Baca berita dengan sedikit iklan, klik di sini
Namanya Tante Jacky. Parasnya terlihat cerdas. Tubuhnya langsing, tinggi semampai, berhidung mancung. Rambutnya hitam bob berponi. Ia bertualang dari satu studio seniman ke studio lain. Ia muncul di studio milik Heri Dono. Ia berdiri bersama Heri di bawah gantungan patung-patung bersayap karya Heri. Heri Dono seolah-olah tengah menjelaskan malaikat-malaikat listriknya kepada sang tante. Ia juga hadir di studio Ugo Untoro, dengan hanya mengenakan bikini. Ia cuma berbra hitam dan bawahan lingerie berenda. Ugo terlihat berdiri bertopang dagu sambil tercenung menatap satu bagian buah dada si tante yang terbuka.
Tante Jacky bukanlah manusia sungguhan.

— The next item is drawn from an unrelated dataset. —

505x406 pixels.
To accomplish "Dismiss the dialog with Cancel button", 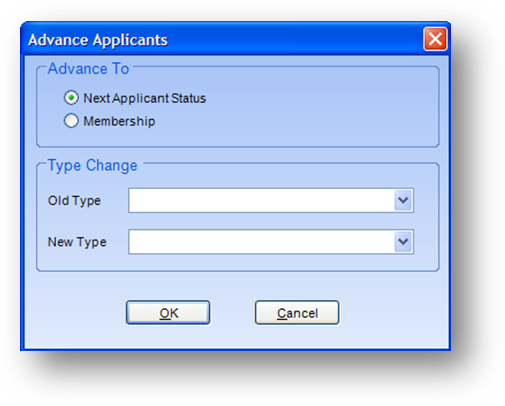I will (297, 312).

Ia sesosok manekin yang menjadi salah satu benang merah dalam foto-foto yang dipamerkan dalam ekshibisi foto Film dari Davy Linggar. Pameran ini digelar hingga 17 Februari mendatang di lantai tiga Papilion, Kemang, Jakarta Selatan. Film adalah hasil pengamatan Davy atas kehidupan seniman di balik tembok studio.
"Manekin itu saya umpamakan seorang kolektor yang sedang berkunjung ke studio dan berinteraksi dengan seniman," kata Davy. Seniman yang disambangi sang Tante antara lain Heri Dono, Tisna Sanjaya, Agus Suwage, Entang Wiharso, Angki Purbandono, Pramuhendra, dan Ade Darmawan. Nama-nama itu dinilai Davy cukup representatif untuk mewakili seniman kontemporer saat ini.

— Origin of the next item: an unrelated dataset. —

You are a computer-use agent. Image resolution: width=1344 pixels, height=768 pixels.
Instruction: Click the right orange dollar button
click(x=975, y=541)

Adapun nama Tante Jacky diambil Davy dari tulisan yang tertera di boks penyimpanan manekin ini. Sosok manekin perempuan tersebut dimaksudkan Davy sebagai representasi pasar yang turut menjadi bagian dari ekosistem milik sang seniman. "Bukankah seniman saat ini sedikit-banyak selalu diintervensi pasar?" ujarnya. Tante Jacky didandani perancang busana kenamaan Biyan Wanaatmadja.
Davy menjelaskan beragam "interaksi" terjadi antara seniman dan sang manekin. Tisna Sanjaya, misalnya, secara edan "mengajak" Tante Jacky mengunjungi tempat pembuangan sampah yang berada di lingkungannya. Dalam satu jepretan Davy, Tisna terlihat tengah berbincang dengan sang manekin. Di foto lain, Tisna diperlihatkan sedang membasuh kaki manekin, bahkan bersujud di hadapannya. Pada saat berkunjung ke studio Ade Darmawan, tubuh manekin ini malah dimutilasi, hanya menyisakan potongan pinggul dan kaki sebelah kanan. Sedangkan serabut keabuan mencuat dari tempat tungkai kaki kiri seharusnya berada.

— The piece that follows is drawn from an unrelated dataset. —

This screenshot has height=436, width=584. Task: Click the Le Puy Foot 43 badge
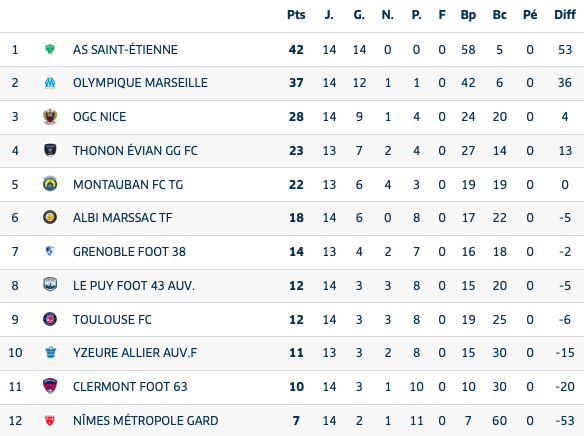click(x=50, y=285)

Hafiz Rancajale, salah satu kurator dalam pameran ini, menyebutkan bahwa Davy lebih dari sekadar melakukan dokumentasi terhadap studio, ruangan di balik layar tempat berproses seniman. "Davy menggunakan fotografi untuk membangun sebuah fantasi pada studio seniman dan menggubahnya sebagai satu obyek seni," ujarnya. Hafiz mengaku ia mulanya tak begitu menyetujui langkah Davy menggunakan manekin, karena dinilainya terlalu artifisial. "Namun saya menilai Davy akhirnya berhasil membuat para seniman merespons manekin tersebut," ujarnya.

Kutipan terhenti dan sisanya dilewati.